Although her lawyer may be correct in claiming that “Ms. English has a clear legal entitlement to the position of Acting Director of the CFPB,” her request may be denied because she is seeking extraordinary equitable relief, says public interest law professor John Banzhaf.

While most reporting on the legal action has focused on which of the two so-called dueling federal statutes controls, the rules relating to the equitable relief she requested cannot be ignored.
A party may have a clear legal right as a matter of law but still be denied extraordinary relief in the form of a preliminary injunction or similar court order if granting such a request is inconsistent with various maxims governing equitable relief, notes Banzhaf, who teaches this area of law.

While English may have the stronger legal argument because a specific statute such as Dodd-Frank usually takes preference over a general one such as the Vacancies Act, and there is some legislative history which may support her position, a court must still decide whether issuing a preliminary injunction would be consistent with various equitable maxims.

One maxim, for example, provides that “equity does not require an idle gesture.”

A recent U.S. Court of Appeals ruling, which struck down the statutory requirement that the CFPB director could be removed by the President only for cause such as “inefficiency, neglect of duty or malfeasance,” means that, like many other agency heads, the CFPB head serves at the will of the President, and can be removed from his position at any time and without any reason.

If a director appointed by the President and confirmed by the Senate can be removed by Trump at any time, it would seem that any acting director, not appointed by the President nor confirmed by the Senate, can likewise be removed.

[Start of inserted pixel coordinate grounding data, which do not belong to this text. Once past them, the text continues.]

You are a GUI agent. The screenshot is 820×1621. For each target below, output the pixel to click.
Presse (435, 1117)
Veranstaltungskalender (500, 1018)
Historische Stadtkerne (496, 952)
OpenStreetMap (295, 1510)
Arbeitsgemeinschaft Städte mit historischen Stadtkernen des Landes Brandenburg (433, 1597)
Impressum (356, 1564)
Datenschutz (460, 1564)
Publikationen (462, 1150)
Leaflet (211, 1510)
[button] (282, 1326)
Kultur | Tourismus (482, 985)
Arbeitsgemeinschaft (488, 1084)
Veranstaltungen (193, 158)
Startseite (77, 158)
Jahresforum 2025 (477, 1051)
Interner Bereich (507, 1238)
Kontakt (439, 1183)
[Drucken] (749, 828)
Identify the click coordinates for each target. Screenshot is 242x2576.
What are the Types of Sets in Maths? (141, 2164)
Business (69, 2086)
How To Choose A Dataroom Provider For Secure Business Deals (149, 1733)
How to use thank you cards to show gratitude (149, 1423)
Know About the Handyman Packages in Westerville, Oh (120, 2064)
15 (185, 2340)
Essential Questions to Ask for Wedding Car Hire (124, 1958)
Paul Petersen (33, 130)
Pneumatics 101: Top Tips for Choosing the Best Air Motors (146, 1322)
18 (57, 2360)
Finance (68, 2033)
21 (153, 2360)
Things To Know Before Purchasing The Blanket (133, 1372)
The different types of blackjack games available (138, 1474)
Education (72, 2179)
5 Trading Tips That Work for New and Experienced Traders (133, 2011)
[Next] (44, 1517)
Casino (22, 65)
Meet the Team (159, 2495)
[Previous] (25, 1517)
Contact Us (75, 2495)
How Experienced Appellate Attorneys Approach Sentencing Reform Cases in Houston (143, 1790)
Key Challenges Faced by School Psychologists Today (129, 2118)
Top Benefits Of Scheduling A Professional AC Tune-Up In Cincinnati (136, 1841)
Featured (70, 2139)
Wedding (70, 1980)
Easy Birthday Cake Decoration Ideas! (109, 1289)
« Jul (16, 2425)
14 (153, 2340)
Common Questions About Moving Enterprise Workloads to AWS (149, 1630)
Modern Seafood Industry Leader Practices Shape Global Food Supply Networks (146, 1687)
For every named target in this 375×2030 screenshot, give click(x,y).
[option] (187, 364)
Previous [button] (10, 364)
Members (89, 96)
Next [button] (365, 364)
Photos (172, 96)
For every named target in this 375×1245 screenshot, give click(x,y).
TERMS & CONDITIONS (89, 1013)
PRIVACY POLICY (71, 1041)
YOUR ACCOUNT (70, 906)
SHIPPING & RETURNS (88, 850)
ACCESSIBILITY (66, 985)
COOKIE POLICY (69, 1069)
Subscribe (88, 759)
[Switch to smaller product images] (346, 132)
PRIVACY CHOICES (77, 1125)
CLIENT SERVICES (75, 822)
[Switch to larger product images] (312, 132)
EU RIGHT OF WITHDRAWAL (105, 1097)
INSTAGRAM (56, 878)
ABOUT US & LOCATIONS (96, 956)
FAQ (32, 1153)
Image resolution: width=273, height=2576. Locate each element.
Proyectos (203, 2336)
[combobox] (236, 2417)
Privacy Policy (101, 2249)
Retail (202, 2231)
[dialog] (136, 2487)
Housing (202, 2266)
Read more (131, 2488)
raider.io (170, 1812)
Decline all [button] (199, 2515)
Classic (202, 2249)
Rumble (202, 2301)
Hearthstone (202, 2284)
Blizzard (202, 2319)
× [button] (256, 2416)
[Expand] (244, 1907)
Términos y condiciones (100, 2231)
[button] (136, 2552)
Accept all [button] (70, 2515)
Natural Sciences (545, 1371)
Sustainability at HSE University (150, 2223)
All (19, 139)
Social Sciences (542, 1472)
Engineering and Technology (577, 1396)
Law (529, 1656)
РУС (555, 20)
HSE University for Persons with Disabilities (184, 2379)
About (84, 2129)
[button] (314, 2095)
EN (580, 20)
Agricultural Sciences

If so, issuing an injunction to permit English to assume control as director of the CFPB might seem like an idle gesture, since Trump can nullify the order simply by firing her.

Another maxim says that one who comes into equity must come with “clean hands,” or alternatively, that equity will not permit a party to profit by his own questionable conduct.

Thus former Director Richard Cordray’s unexpected decision to suddenly leave the agency earlier than anticipated, and to make this unusual appointment as he did, could well be viewed – although perfectly legal – as a ploy to frustrate or at least significantly delay Trump’s announced intention to make changes at the agency, and/or to embarrass the President. So if English’s claim does not arise from perfectly clean hands, and/or was done for questionable means, a court may likewise deny extraordinary relief.

The court might also notice that English did not bring her legal action challenging Mulvaney’s right to hold the office under the very statutes designed for such a purpose [D.C. Code Ann. § 16-3501-03], perhaps in part because it limits when and by whom such challenges can be made, and also provides in most situations that any challenger provide as a precondition “security for costs.”

If the court decides that these conditions and restrictions should be applied here, it could likewise adversely affect English’s law suit, along with possible problems showing that she herself will suffer “irreparable injury,” a necessary requirement for any injunction relief.